TASK PROMPT:
In the records below, find the line that holds "360x344 pixels.". Restate it and every later line exactly, stopping at the end and skipping pictures.

- - -

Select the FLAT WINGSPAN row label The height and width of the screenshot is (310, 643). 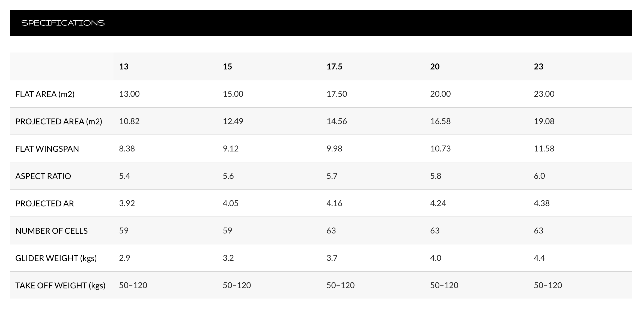[47, 149]
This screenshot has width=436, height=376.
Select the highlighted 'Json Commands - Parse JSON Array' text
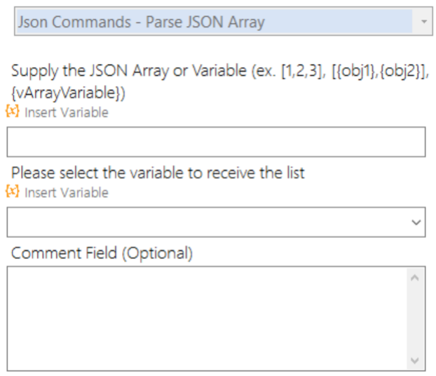click(x=142, y=22)
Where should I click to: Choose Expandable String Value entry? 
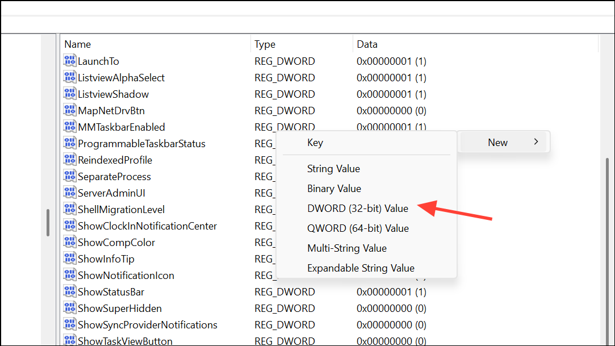[x=361, y=268]
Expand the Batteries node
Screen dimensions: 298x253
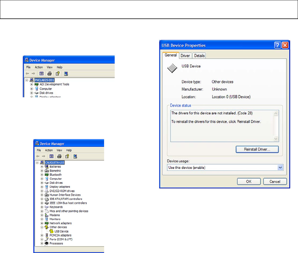[42, 167]
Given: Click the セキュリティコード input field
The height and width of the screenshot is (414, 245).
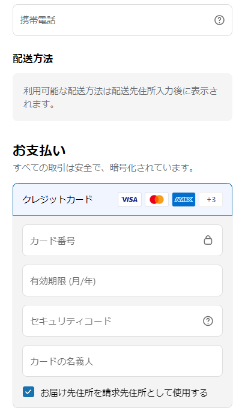Looking at the screenshot, I should click(123, 321).
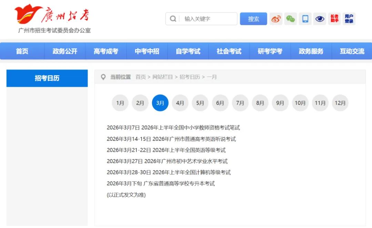View January by clicking 1月

coord(120,103)
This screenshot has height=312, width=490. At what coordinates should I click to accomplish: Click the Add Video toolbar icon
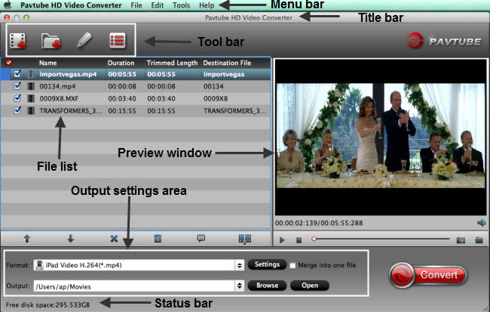[x=18, y=41]
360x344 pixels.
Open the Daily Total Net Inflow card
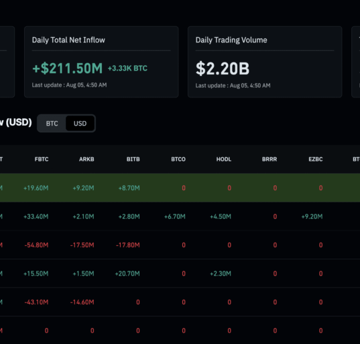click(x=101, y=62)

- - -

ANSWER TO THE PROBLEM:
360x344 pixels.
Open the Daily Total Net Inflow card
click(x=101, y=62)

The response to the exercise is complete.